È nato da pochi giorni il secondogenito del mio vicino di casa e l’altra mattina, andando a scuola, parlavo proprio di questo con mia figlia minore. “Mamma, ma anche io ero piccola quando ero in Etiopia!”, mi dice a un certo punto con il tono di chi sta facendo una grande scoperta. “Eh, sì, tesoro, avevi appena compiuto 4 anni quando sei arrivata qui in Italia, eri proprio piccola”, le rispondo. Mi guarda un po’ perplessa e mi dice: “Però, se ci penso, quando ero lì non mi sembrava di essere piccola, era come se avessi l’età di oggi, 8 o 9 anni. Invece ero proprio piccola…”. Al momento non ho ben capito il senso della sua riflessione e ho risposto un po’ superficialmente (come attenuante posso dire che erano le 8 del mattino e si correva di gran carriera verso la scuola!): “Ma forse è perché stavi insieme a tanti bambini più grandi…”. Ci siamo messe poi a parlare di altro, della giornata, della gita che avrebbe fatto quel giorno, ma le sue parole hanno risuonato dentro di me per tutto il giorno.

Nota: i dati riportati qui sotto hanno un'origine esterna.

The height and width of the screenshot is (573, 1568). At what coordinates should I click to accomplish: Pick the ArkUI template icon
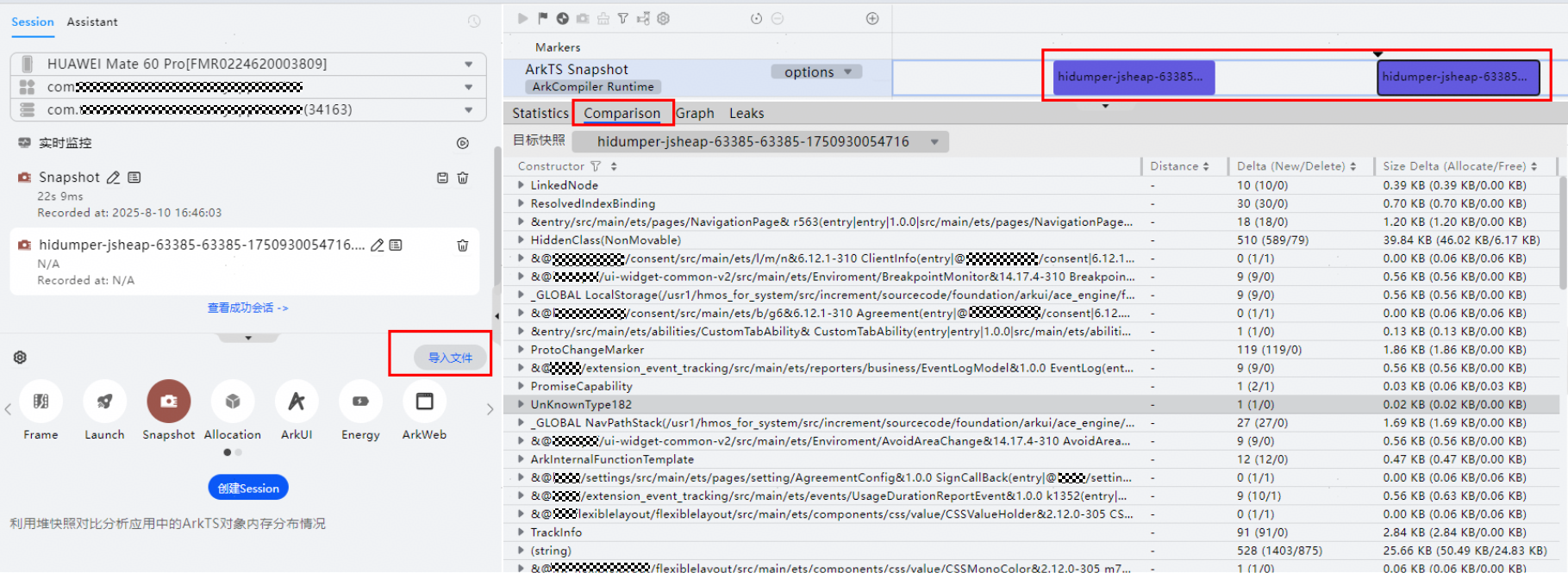[297, 402]
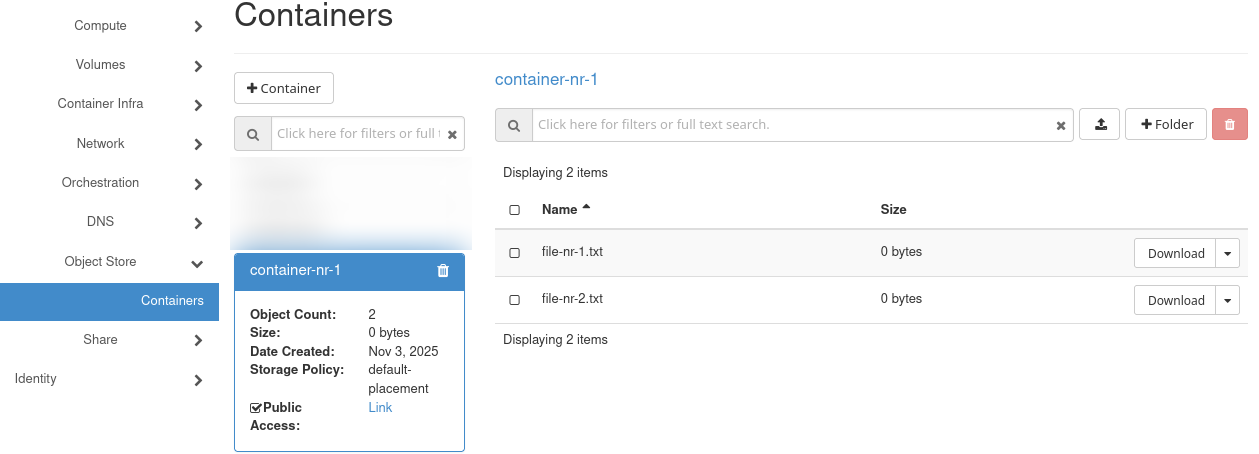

E ho realizzato che ha fatto davvero una grande riflessione la mia bambina. È vero, anche lei è stata piccola, ma i suoi 3 anni non sono certo stati come avrebbero dovuto essere: lei ha dovuto cavarsela da sola. E come può permettersi un bambino di essere tale se non ci sono degli adulti amorevoli che si prendono cura, costantemente ed esclusivamente di lui? Essere piccoli è avere la certezza che qualcuno si occupa di noi. Essere piccoli è la libertà di pensare solo a giocare perché ci sono mamma e papà a risolvere i piccoli e grandi problemi della giornata. Essere piccoli è poter piangere perché qualcuno verrà a consolarci. Quando è arrivata, mia figlia, a 4 anni, sapeva fare tutto in autonomia: lavarsi perfettamente da sola, vestirsi, apparecchiare, rifare il letto, aveva una manualità davvero raffinata e precisa, di chi è abituato a fare…
Aveva anche un pensiero logico molto sviluppato, ma la maturità cognitiva è diversa da quella emotiva: i bimbi, a volte, possono imparare più di quanto sono in grado di comprendere e di elaborare a livello emotivo. E, infatti, a livello emotivo era in realtà più indietro rispetto ai coetanei perché nessuno aveva contenuto le sue emozioni e soprattutto nessuno le aveva insegnato a riconoscerle e a gestirle.
Il bello è però che quando i bambini arrivano in adozione, e iniziano a sentirsi al sicuro e protetti, solitamente si riappropriano della parte dell’infanzia che è stata loro negata e regrediscono, finalmente liberi di poter essere bambini. Mia figlia più grande, ad esempio, pur avendo già 7 anni, adorava i giochi dei neonati che trovava in casa degli amici con figli piccoli: quelli tattili o sonori tipici della prima infanzia. E saliva, alta com’era, sulle giostre per i bambini piccoli, divertendosi un mondo. Si riprendeva in questo modo, a buon diritto, una parte vissuta solo parzialmente.